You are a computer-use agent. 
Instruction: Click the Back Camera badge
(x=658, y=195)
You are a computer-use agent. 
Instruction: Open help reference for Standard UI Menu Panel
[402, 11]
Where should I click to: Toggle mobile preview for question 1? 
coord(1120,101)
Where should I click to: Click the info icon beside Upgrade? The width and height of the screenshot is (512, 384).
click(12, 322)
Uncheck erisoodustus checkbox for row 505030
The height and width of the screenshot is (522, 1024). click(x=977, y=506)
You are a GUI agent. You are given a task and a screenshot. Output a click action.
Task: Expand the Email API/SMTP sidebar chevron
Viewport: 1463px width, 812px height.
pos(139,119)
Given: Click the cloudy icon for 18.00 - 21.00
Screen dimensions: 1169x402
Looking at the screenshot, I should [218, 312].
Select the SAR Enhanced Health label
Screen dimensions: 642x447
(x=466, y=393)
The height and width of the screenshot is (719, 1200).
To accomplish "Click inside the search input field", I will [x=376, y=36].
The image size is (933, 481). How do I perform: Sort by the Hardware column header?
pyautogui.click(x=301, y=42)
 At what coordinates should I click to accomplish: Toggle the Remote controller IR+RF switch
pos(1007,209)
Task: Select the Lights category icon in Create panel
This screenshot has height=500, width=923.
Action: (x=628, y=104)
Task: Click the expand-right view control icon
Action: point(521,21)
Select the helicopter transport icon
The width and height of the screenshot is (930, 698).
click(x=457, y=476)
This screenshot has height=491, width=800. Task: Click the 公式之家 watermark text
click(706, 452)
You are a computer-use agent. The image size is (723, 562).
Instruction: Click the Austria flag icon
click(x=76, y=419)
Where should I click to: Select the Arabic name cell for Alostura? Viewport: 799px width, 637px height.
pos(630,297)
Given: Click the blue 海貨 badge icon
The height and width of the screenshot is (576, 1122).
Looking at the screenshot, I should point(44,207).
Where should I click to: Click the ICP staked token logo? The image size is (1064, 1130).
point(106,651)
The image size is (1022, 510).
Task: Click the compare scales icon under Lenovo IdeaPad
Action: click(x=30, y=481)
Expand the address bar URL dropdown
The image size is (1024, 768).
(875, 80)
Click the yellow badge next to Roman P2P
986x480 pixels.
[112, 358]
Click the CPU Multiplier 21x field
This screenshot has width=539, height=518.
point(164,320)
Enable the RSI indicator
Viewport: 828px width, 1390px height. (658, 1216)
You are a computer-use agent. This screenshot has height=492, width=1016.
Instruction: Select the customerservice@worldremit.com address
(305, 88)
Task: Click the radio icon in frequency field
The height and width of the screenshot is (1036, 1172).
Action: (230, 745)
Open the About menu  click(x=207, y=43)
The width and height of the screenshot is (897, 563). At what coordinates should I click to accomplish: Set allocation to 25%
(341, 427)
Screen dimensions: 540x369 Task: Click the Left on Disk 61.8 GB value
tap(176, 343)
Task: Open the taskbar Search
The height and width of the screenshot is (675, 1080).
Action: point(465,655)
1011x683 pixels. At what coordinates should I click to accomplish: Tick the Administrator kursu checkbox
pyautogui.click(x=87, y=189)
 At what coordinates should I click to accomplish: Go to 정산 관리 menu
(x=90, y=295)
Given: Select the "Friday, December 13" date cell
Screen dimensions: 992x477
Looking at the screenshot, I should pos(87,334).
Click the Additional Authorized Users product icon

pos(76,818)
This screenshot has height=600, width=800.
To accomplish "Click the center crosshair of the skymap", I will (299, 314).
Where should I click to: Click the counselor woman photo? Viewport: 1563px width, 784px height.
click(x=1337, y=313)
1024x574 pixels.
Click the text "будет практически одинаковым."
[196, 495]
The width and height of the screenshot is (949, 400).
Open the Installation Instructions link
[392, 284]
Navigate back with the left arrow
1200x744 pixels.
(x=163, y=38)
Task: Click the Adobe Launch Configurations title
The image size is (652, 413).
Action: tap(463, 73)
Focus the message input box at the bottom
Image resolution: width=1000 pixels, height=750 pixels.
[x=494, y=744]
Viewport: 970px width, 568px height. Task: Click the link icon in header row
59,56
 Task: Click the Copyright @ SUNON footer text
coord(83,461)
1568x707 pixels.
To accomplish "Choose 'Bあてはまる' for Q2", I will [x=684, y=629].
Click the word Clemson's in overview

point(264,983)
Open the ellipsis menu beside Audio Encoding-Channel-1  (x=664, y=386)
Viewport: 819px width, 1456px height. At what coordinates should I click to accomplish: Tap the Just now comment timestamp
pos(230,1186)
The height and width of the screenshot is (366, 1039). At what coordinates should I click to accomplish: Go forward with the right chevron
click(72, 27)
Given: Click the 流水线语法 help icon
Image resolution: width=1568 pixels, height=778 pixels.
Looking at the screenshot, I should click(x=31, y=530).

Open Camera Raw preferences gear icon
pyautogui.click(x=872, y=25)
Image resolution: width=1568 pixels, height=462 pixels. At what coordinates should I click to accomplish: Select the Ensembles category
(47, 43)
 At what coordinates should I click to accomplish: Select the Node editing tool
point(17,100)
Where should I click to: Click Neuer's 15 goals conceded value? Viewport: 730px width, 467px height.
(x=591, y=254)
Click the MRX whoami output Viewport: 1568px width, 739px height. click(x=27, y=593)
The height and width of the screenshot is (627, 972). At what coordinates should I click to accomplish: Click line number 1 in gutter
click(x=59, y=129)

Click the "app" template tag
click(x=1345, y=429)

* * *

> _REQUIREMENT_: Your answer must be the full listing, restated word for word.

> _RESULT OF THIS TASK_:
You are a computer-use agent. 
Instruction: Click the Back Camera badge
(x=658, y=195)
You are a computer-use agent. 
Instruction: Open help reference for Standard UI Menu Panel
[402, 11]
Where should I click to: Toggle mobile preview for question 1? 
coord(1120,101)
Where should I click to: Click the info icon beside Upgrade? The width and height of the screenshot is (512, 384).
click(12, 322)
Uncheck erisoodustus checkbox for row 505030
The height and width of the screenshot is (522, 1024). click(x=977, y=506)
You are a GUI agent. You are given a task and a screenshot. Output a click action.
Task: Expand the Email API/SMTP sidebar chevron
Viewport: 1463px width, 812px height.
pos(139,119)
Given: Click the cloudy icon for 18.00 - 21.00
Screen dimensions: 1169x402
Looking at the screenshot, I should [218, 312].
Select the SAR Enhanced Health label
Screen dimensions: 642x447
(x=466, y=393)
The height and width of the screenshot is (719, 1200).
To accomplish "Click inside the search input field", I will [x=376, y=36].
The image size is (933, 481). How do I perform: Sort by the Hardware column header?
pyautogui.click(x=301, y=42)
 At what coordinates should I click to accomplish: Toggle the Remote controller IR+RF switch
pos(1007,209)
Task: Select the Lights category icon in Create panel
This screenshot has height=500, width=923.
Action: (x=628, y=104)
Task: Click the expand-right view control icon
Action: point(521,21)
Select the helicopter transport icon
The width and height of the screenshot is (930, 698).
click(x=457, y=476)
This screenshot has height=491, width=800. Task: Click the 公式之家 watermark text
click(706, 452)
You are a computer-use agent. The image size is (723, 562).
Instruction: Click the Austria flag icon
click(x=76, y=419)
Where should I click to: Select the Arabic name cell for Alostura? Viewport: 799px width, 637px height.
pos(630,297)
Given: Click the blue 海貨 badge icon
The height and width of the screenshot is (576, 1122).
Looking at the screenshot, I should point(44,207).
Where should I click to: Click the ICP staked token logo? The image size is (1064, 1130).
point(106,651)
The image size is (1022, 510).
Task: Click the compare scales icon under Lenovo IdeaPad
Action: click(x=30, y=481)
Expand the address bar URL dropdown
The image size is (1024, 768).
(875, 80)
Click the yellow badge next to Roman P2P
986x480 pixels.
[112, 358]
Click the CPU Multiplier 21x field
This screenshot has width=539, height=518.
point(164,320)
Enable the RSI indicator
Viewport: 828px width, 1390px height. (658, 1216)
You are a computer-use agent. This screenshot has height=492, width=1016.
Instruction: Select the customerservice@worldremit.com address
(305, 88)
Task: Click the radio icon in frequency field
The height and width of the screenshot is (1036, 1172).
Action: (230, 745)
Open the About menu  click(x=207, y=43)
The width and height of the screenshot is (897, 563). At what coordinates should I click to accomplish: Set allocation to 25%
(341, 427)
Screen dimensions: 540x369 Task: Click the Left on Disk 61.8 GB value
tap(176, 343)
Task: Open the taskbar Search
The height and width of the screenshot is (675, 1080).
Action: point(465,655)
1011x683 pixels. At what coordinates should I click to accomplish: Tick the Administrator kursu checkbox
pyautogui.click(x=87, y=189)
 At what coordinates should I click to accomplish: Go to 정산 관리 menu
(x=90, y=295)
Given: Select the "Friday, December 13" date cell
Screen dimensions: 992x477
Looking at the screenshot, I should pos(87,334).
Click the Additional Authorized Users product icon

pos(76,818)
This screenshot has height=600, width=800.
To accomplish "Click the center crosshair of the skymap", I will (299, 314).
Where should I click to: Click the counselor woman photo? Viewport: 1563px width, 784px height.
click(x=1337, y=313)
1024x574 pixels.
Click the text "будет практически одинаковым."
[196, 495]
The width and height of the screenshot is (949, 400).
Open the Installation Instructions link
[392, 284]
Navigate back with the left arrow
1200x744 pixels.
(x=163, y=38)
Task: Click the Adobe Launch Configurations title
The image size is (652, 413).
Action: tap(463, 73)
Focus the message input box at the bottom
Image resolution: width=1000 pixels, height=750 pixels.
[x=494, y=744]
Viewport: 970px width, 568px height. Task: Click the link icon in header row
59,56
 Task: Click the Copyright @ SUNON footer text
coord(83,461)
1568x707 pixels.
To accomplish "Choose 'Bあてはまる' for Q2", I will [x=684, y=629].
Click the word Clemson's in overview

point(264,983)
Open the ellipsis menu beside Audio Encoding-Channel-1  (x=664, y=386)
Viewport: 819px width, 1456px height. At what coordinates should I click to accomplish: Tap the Just now comment timestamp
pos(230,1186)
The height and width of the screenshot is (366, 1039). At what coordinates should I click to accomplish: Go forward with the right chevron
click(72, 27)
Given: Click the 流水线语法 help icon
Image resolution: width=1568 pixels, height=778 pixels.
Looking at the screenshot, I should click(x=31, y=530).

Open Camera Raw preferences gear icon
pyautogui.click(x=872, y=25)
Image resolution: width=1568 pixels, height=462 pixels. At what coordinates should I click to accomplish: Select the Ensembles category
(47, 43)
 At what coordinates should I click to accomplish: Select the Node editing tool
point(17,100)
Where should I click to: Click Neuer's 15 goals conceded value? Viewport: 730px width, 467px height.
(x=591, y=254)
Click the MRX whoami output Viewport: 1568px width, 739px height. click(x=27, y=593)
The height and width of the screenshot is (627, 972). At what coordinates should I click to accomplish: Click line number 1 in gutter
click(x=59, y=129)

Click the "app" template tag
click(x=1345, y=429)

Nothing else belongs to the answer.